Media: Ivanka Trump używała prywatnego maila do spraw służbowych


Córka i doradczyni prezydenta USA Ivanka Trump używała swojej prywatnej skrzynki mailowej do kontaktów związanych z administracją. Łamała tym samym obowiązujące takich pracowników zasady - poinformował amerykański dziennik "Washington Post".

Gazeta w artykule, który pojawił się na stronie internetowej w nocy z poniedziałku na wtorek, podkreśla, że sprawę wykryli pracownicy Białego Domu.

Zajmujący się etyką urzędnicy Białego Domu podczas kontroli maili zauważyli, że przez dużą część 2017 roku Ivanka Trump często omawiała sprawy dotyczące administracji czy przekazywała informacje o nich za pomocą prywatnego konta mailowego. Zarejestrowane ono było na domenie, którą córka prezydenta dzieli ze swoim mężem Jaredem Kushnerem.

"Odkrycie to zaniepokoiło niektórych doradców prezydenta" Donalda Trumpa, ze względu na to, że działania jego córki przypominają sprawę użycia prywatnego serwera mailowego przez byłą sekretarz stanu Hillary Clinton - pisze dziennik.

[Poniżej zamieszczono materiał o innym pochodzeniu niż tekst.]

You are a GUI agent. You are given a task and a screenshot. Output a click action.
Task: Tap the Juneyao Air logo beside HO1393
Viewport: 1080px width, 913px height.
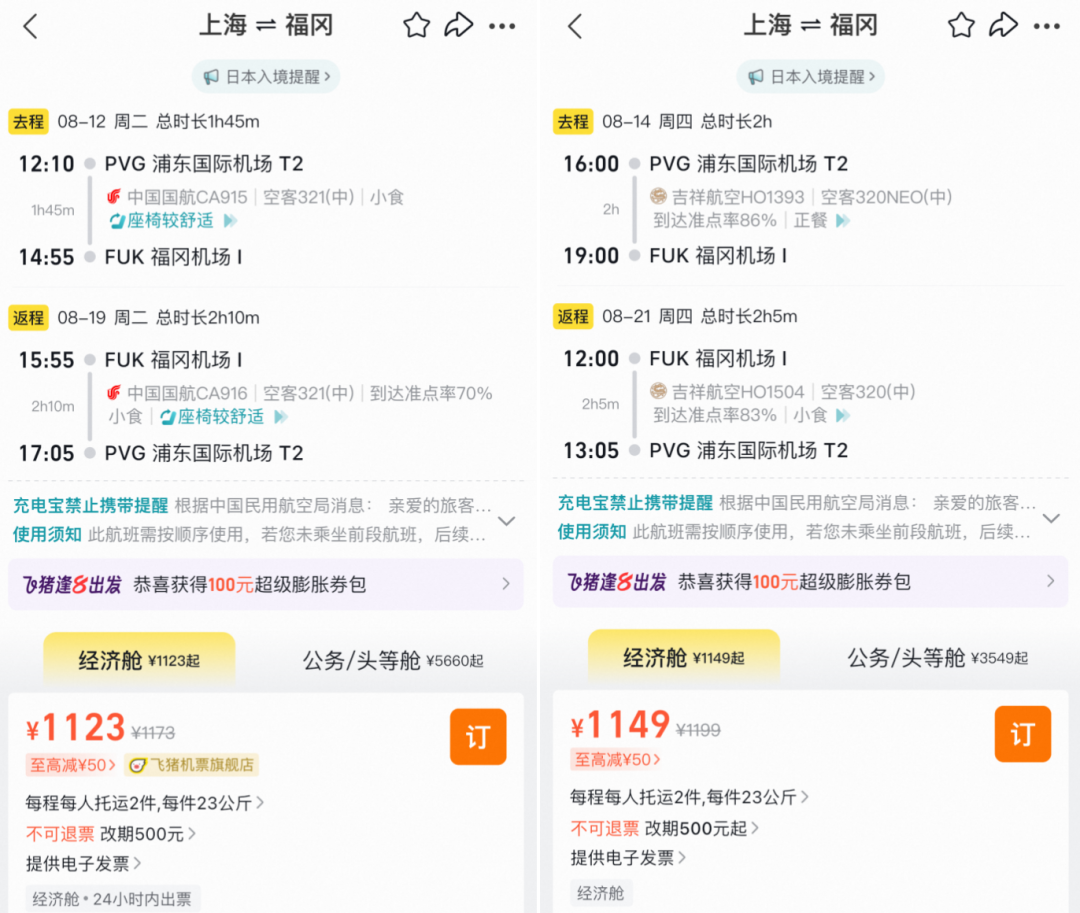[659, 197]
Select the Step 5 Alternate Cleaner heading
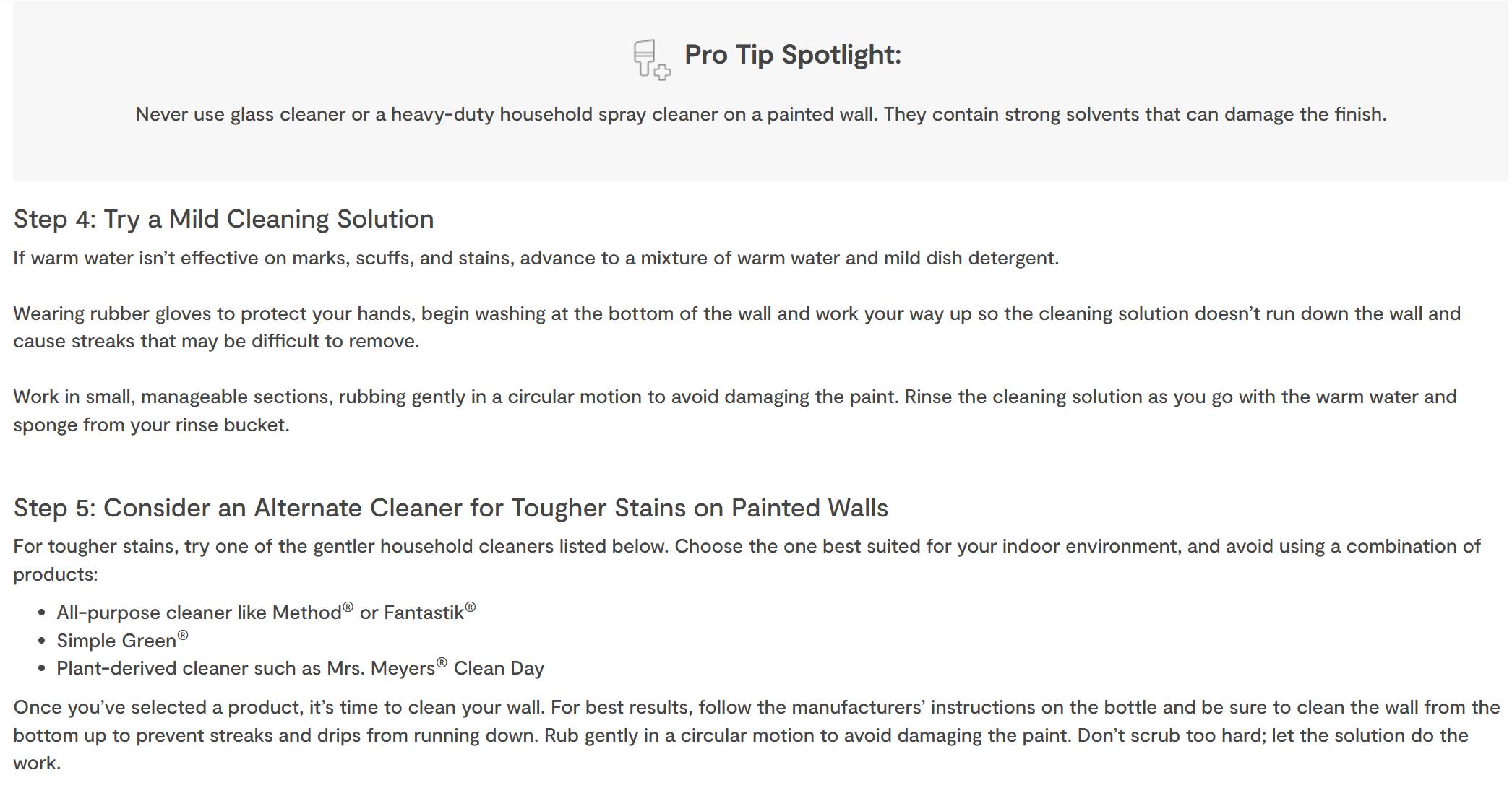 [x=450, y=508]
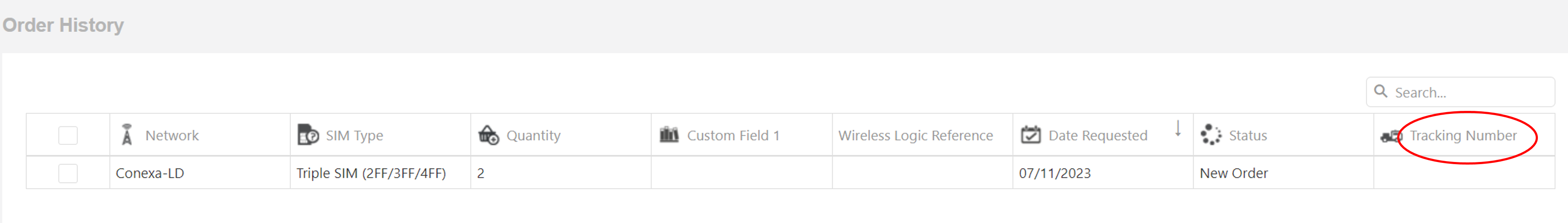Click the search magnifier icon
Screen dimensions: 1568x223
(1381, 92)
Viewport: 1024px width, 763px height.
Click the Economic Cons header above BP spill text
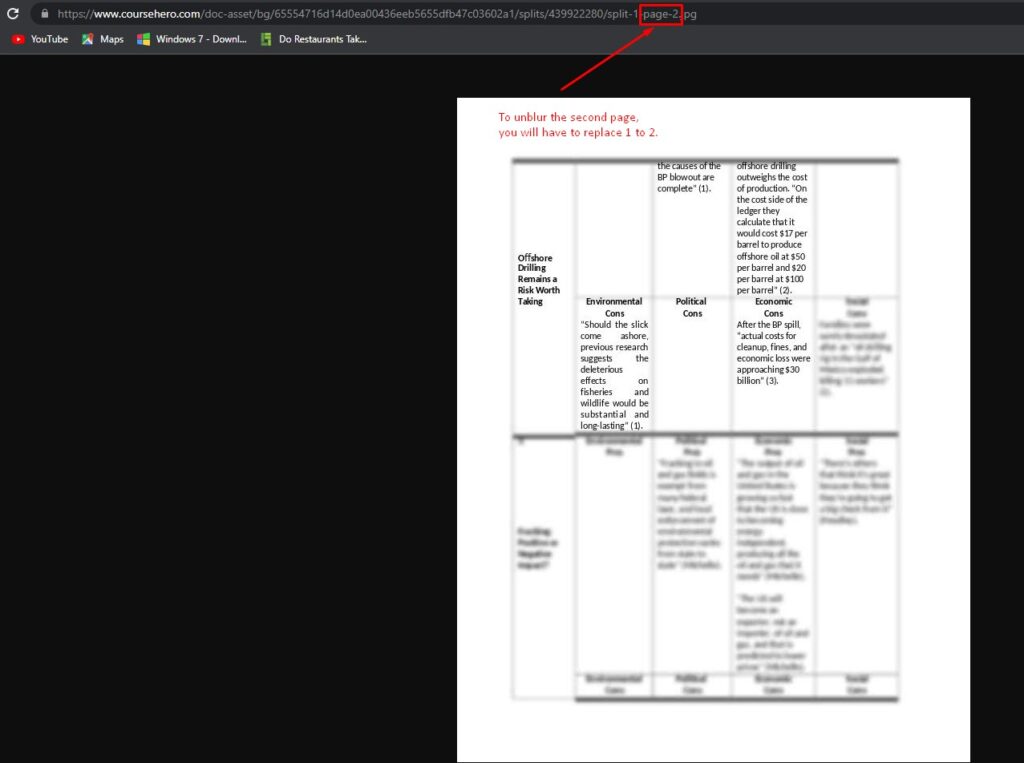click(773, 307)
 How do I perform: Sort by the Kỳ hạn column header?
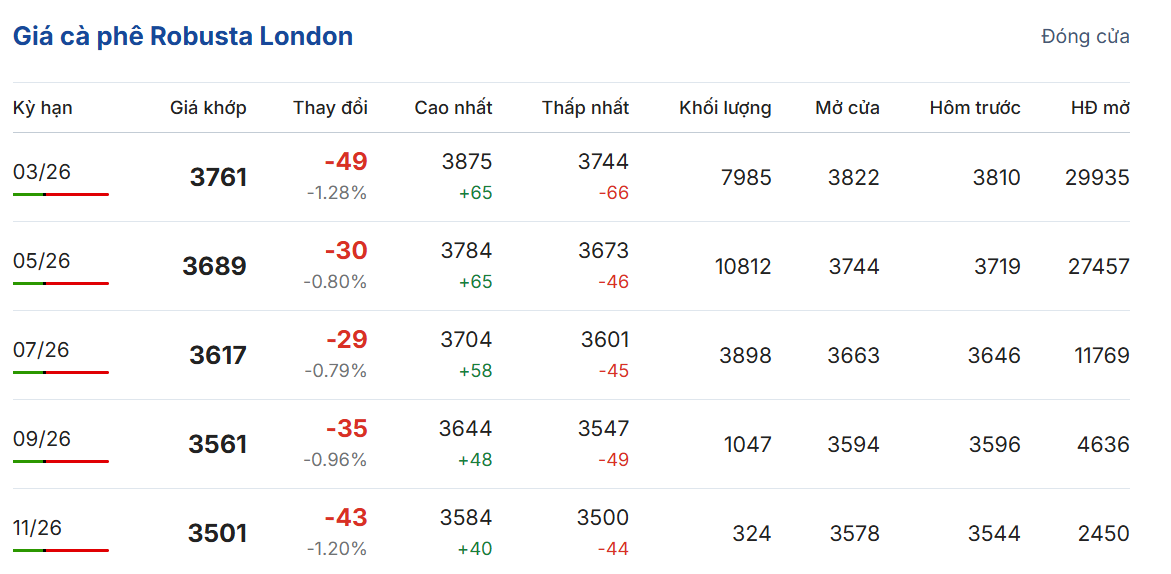(42, 108)
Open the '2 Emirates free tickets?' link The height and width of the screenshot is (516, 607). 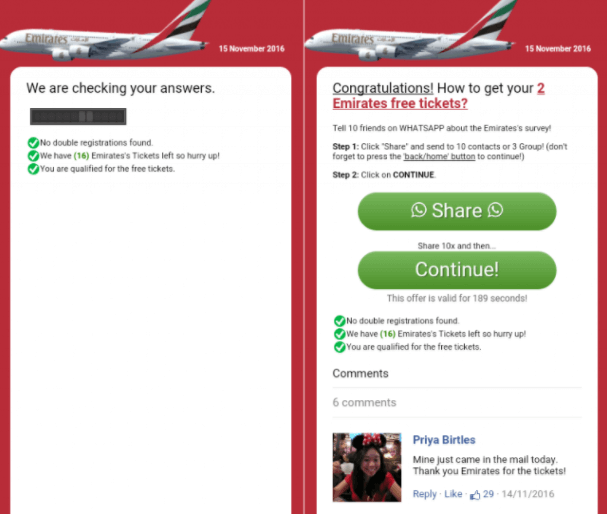pos(439,96)
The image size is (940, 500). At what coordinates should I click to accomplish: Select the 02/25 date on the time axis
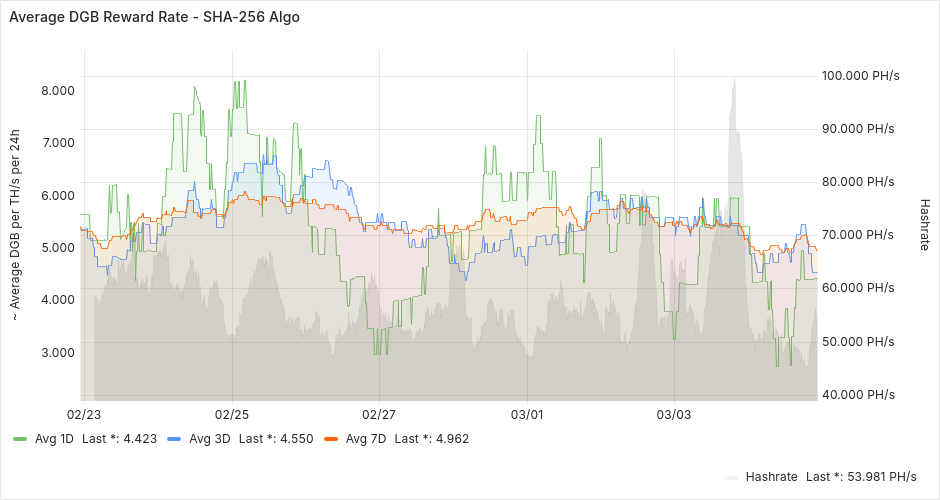pyautogui.click(x=231, y=414)
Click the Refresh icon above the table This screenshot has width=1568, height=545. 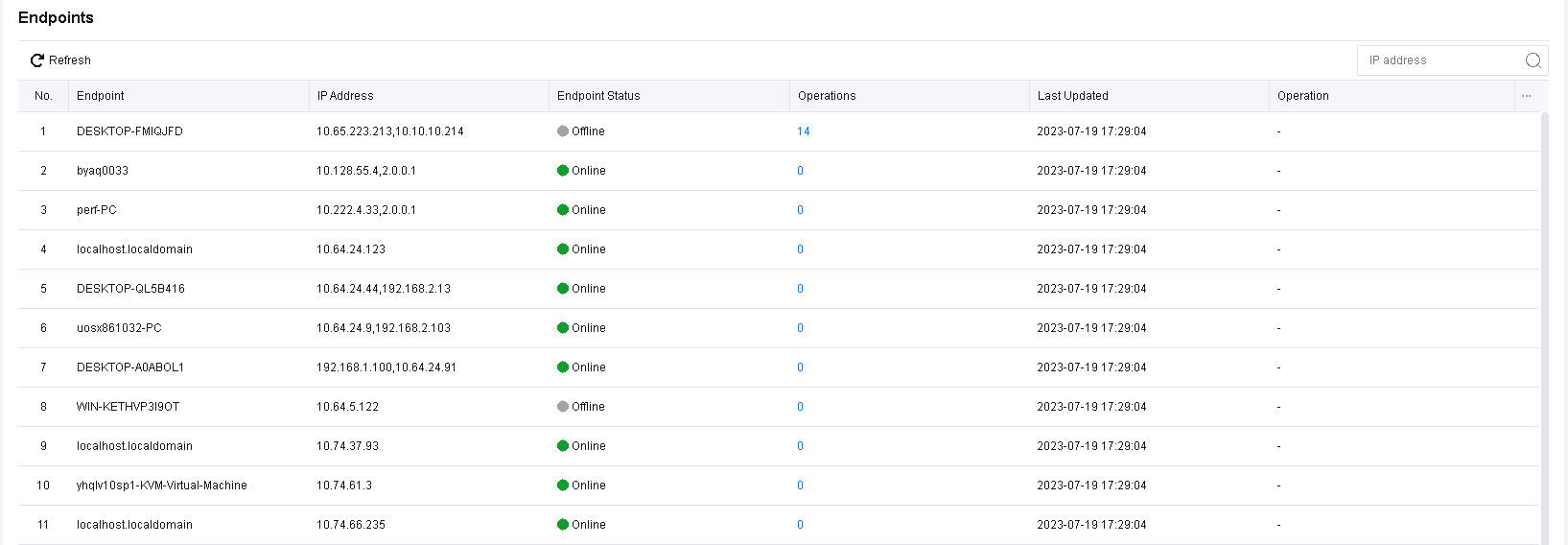(37, 60)
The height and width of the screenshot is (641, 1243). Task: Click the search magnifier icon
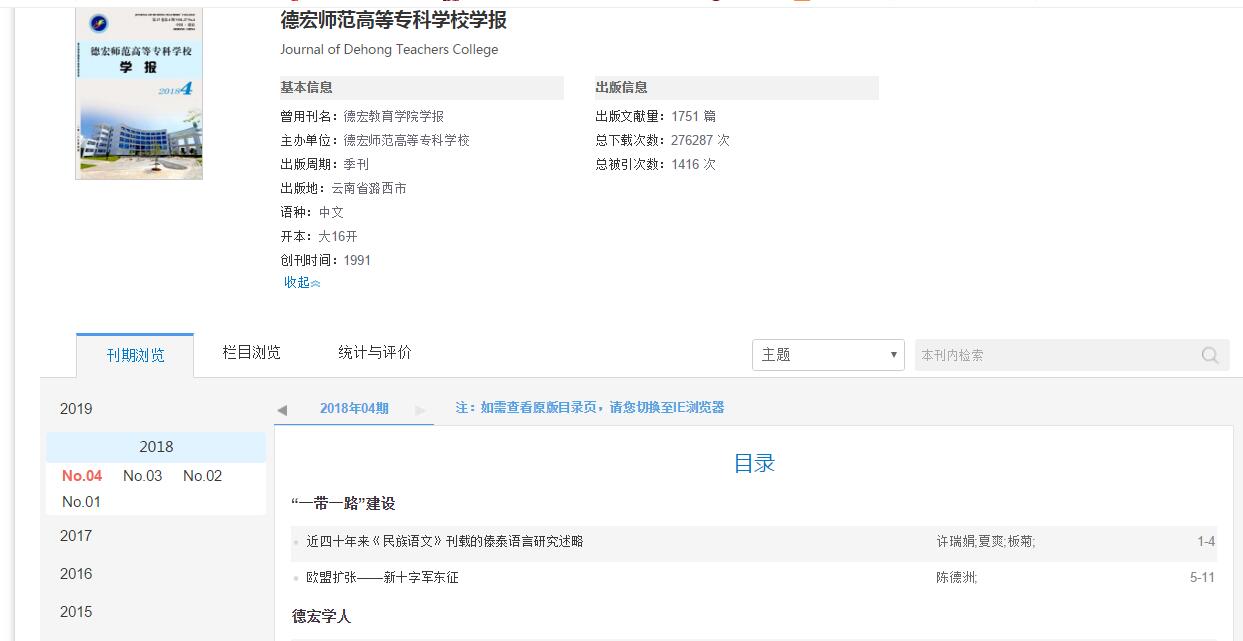click(x=1210, y=355)
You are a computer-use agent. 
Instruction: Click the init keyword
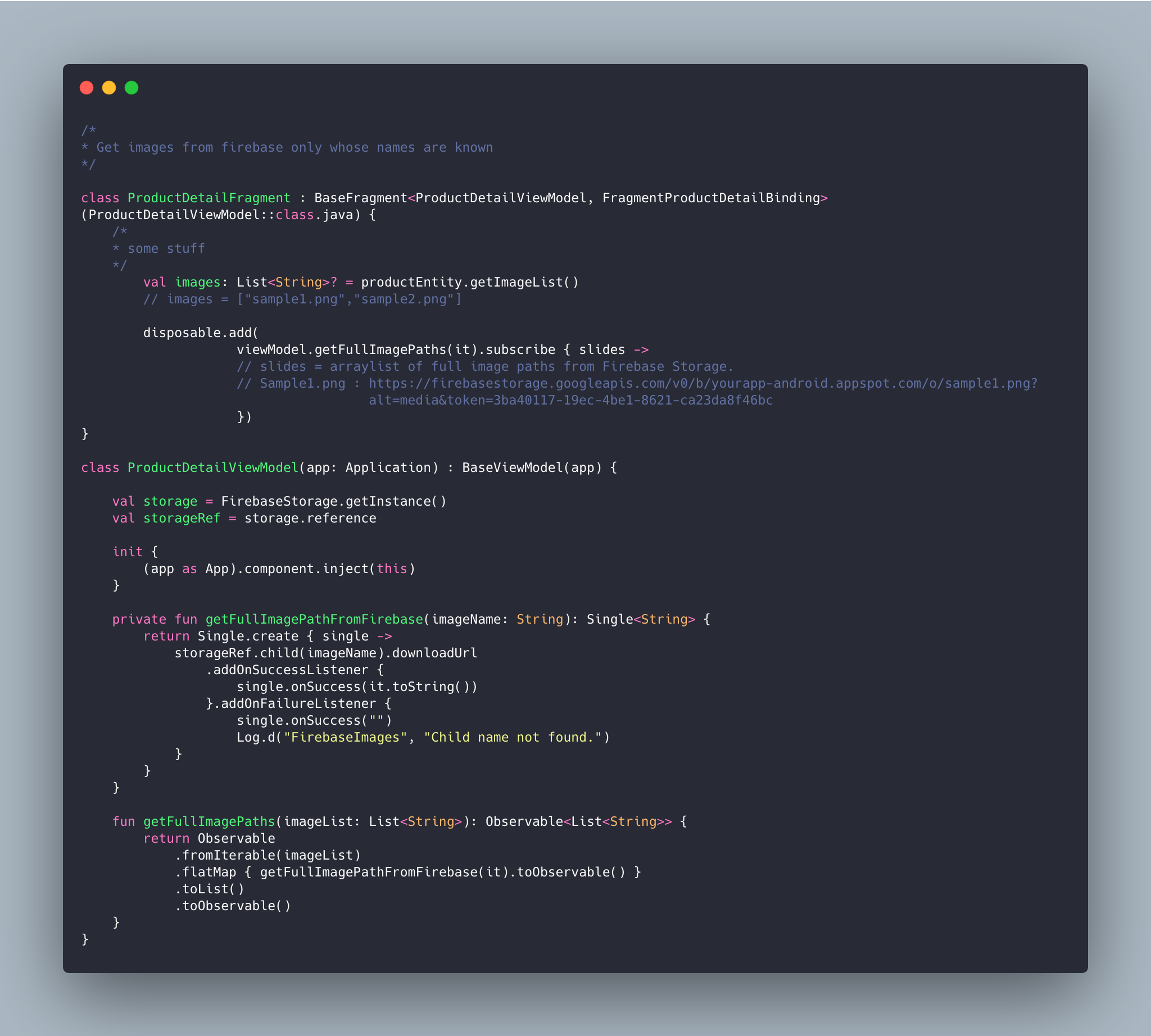coord(127,552)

Agencje zauważają, że prezydent Trump w czasie kampanii prezydenckiej wielokrotnie krytykował za to swoją demokratyczną kontrkandydatkę Clinton, a zwolennicy Trumpa na jego wiecach wielokrotnie krzyczeli o Clinton: "Zamknąć ją!".

Rzecznik: sprawa inna niż afera z Clinton

Bliscy sprawy maili Ivanki Trump rozmówcy "WP" poinformowali, że zapytana przez urzędników o swoje działanie córka prezydenta odpowiedziała, że "nie jest szczegółowo zaznajomiona z zasadami".

Na pytanie wysłane przez gazetę do doradcy prawnego Białego Domu Abbe Lowella jego rzecznik Peter Mirijanian odpowiedział, że córka prezydenta czasami używała prywatnej skrzynki mailowej, jednak zanim została poinstruowana o panujących zasadach. Mirijanian dodał, że żadna z jej wiadomości nie zawierała tajnych informacji.

Rzecznik poinformował też, że córka i doradczyni Trumpa kilka miesięcy temu przekazała wszystkie swoje maile związane z administracją, by mogły być przechowywane razem z innymi danymi Białego Domu. Dotyczyły one głównie logistyki i terminów - wyjaśnił.

Mirijanian podkreślił też, że sprawa znacząco różni się od afery wokół Clinton, jako że "Trump nie utworzyła prywatnego serwera w swoim domu czy biurze, w żadnym wypadku nie chodziło o tajne informacje (...) i żaden z tych maili nie został usunięty".